- 作業一覧 -
1/ インシュリンペンに関する本文について、次の問いに答えよ。
(a) 図12に示されているものは何か。
(b) 従来のペンは、最近の注入の意図された投与量体積を通信するために何を使用するか。
(c) 本発明の例示的な実施形態は、何を測定するためにTTOF感知を利用するか。
2/ インシュリンペンの投与量測定に関する本文を、最後の文の後から書き進めよ。

- 対象本文 -
---*---
図12に、例示的な投与量イベントと、投与量の体積を計算するために流れセンサによって捕捉された関連データとを示す。
【0034】
いくつかの投与量追跡インシュリンペンが現在市場で入手可能である。これらのペンは、送達された投与量を決定するためにペン機構の動きを追跡および監視する。従来のペンは、最近の注入の意図された投与量体積を通信するために小さいディスプレイを使用する。いくつかのより新しいモデルはまた、スマートフォンへのワイヤレス通信を組み込む。ペンの機械化が、検出装置中の誤差への追加であり得る固有の誤差を有するので、ペン注入機構を追跡することは、ユーザによって受け取られる投与量を正しく監視することに失敗する可能性がある。さらに、投与量が組織に完全に送達される前に注入部位からペンを引き出すか、またはシステム構成要素の障害、たとえば、はさまれたか詰まったペンニードルを認識しないなどのユーザエラーが、意図された投与量を送達しないことにすべて寄与することが可能である。従来のインシュリンペンとは異なり、本発明の例示的な実施形態は、ペンから実際に送達された時間と変化するインシュリン流量プロファイルとを測定するためにTTOF感知を利用し、それにより、送達された実際の投与量についてより完全な正確な情報が可能になる。
---*---
[データセット項目]

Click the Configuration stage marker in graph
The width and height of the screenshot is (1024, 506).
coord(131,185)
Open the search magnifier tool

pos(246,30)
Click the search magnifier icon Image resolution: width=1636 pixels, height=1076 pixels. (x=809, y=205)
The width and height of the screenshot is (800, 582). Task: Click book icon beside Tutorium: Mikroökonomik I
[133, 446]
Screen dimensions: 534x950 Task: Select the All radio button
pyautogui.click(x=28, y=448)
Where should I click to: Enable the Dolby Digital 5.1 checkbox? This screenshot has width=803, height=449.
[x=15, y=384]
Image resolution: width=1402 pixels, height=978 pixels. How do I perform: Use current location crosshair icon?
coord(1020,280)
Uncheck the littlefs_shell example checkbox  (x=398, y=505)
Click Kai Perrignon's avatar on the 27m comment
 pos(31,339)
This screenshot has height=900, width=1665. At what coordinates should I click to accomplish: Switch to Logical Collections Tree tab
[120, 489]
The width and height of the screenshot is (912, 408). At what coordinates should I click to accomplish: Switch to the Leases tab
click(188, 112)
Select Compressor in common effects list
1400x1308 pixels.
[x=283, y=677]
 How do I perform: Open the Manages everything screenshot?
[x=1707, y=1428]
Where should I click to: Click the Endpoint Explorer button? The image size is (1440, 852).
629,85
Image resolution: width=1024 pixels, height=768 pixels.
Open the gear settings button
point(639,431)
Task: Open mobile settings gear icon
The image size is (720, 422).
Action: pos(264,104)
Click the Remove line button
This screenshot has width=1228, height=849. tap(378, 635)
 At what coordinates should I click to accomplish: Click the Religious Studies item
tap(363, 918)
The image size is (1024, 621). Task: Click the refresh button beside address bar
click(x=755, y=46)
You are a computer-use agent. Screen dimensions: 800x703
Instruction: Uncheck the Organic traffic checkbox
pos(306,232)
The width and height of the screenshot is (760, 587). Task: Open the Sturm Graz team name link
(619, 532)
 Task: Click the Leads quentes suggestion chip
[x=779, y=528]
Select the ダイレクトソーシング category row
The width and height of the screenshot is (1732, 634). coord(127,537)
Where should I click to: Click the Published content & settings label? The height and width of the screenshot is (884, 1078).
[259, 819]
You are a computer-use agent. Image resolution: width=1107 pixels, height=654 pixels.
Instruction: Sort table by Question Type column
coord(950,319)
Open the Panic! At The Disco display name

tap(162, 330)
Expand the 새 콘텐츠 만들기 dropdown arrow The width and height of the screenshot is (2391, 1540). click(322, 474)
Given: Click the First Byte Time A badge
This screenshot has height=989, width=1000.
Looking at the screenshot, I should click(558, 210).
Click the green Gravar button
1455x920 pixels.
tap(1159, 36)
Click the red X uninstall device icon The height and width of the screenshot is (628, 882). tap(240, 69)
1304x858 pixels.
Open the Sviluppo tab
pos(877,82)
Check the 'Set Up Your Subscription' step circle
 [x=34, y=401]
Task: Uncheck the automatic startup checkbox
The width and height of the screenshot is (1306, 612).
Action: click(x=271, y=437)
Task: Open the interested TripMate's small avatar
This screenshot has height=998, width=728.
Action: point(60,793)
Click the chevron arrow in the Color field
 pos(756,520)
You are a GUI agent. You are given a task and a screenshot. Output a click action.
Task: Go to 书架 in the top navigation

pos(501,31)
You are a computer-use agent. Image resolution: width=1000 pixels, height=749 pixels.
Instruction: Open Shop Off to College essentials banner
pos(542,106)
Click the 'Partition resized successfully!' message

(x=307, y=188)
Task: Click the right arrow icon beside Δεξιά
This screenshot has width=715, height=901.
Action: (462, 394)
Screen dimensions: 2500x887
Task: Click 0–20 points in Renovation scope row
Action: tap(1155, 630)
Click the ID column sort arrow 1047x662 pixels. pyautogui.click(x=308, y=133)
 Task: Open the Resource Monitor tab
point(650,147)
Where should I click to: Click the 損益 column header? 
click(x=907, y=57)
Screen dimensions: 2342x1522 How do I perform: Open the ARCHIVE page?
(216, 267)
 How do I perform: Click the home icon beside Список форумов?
---*---
- 解答一覧 -
1/
(a) 例示的な投与量イベントと、投与量の体積を計算するために流れセンサによって捕捉された関連データ
(b) 小さいディスプレイ
(c) ペンから実際に送達された時間と変化するインシュリン流量プロファイル

2/
【0035】
TTOFセンサは、センサを通過する流体の速度を測定する。したがって、流体速度を測定するためにTTOFを利用する流量センサを通過する流体の体積は、流体が流れる流路の断面積に依存する。上述したように、射出成形部品は、流路の幾何学的形状を如何に正確に作ることが可能であるか、および部品ごとに如何に可変であるかに限界がある。本発明の実施形態は、インシュリンペンとペンニードルとの間をインターフェースする上述のディスポーザブル部分を改善しインシュリンペンからディスポーザブル部分を通ってペンニードル内に入って患者に至る流れを測定する。金属管は、針および金属カニューレに関して知られているように、比較的安価に、且つ高精度の内径で製造することが可能である。本発明の実施形態は、流路として金属カニューレを有利に利用し、流路を通して流量測定および投与量記録のために流体が流れる。
【0036】
本発明の例示的な実施形態は、ガラス基板上にセンサを形成する。ガラス基板は、投与イベント中のセンサの変形を妨げるために低い熱伝導率および構造剛性を有する。ガラス基板上にセンサ表面を形成することは、好ましくは、1つのセンサ表面が流路内の薬剤に露出されるので、液体薬剤の流れの用途において好ましく、センサに加えられる圧力が問題にならない気体用途で使用される薄膜またはブリッジ構造に関して上記の制限を克服する。
【0037】
本発明の別の例示的な実施形態では、センサのダイナミックレンジを増加させるために、複数のセンサチップがタンデムで使用される。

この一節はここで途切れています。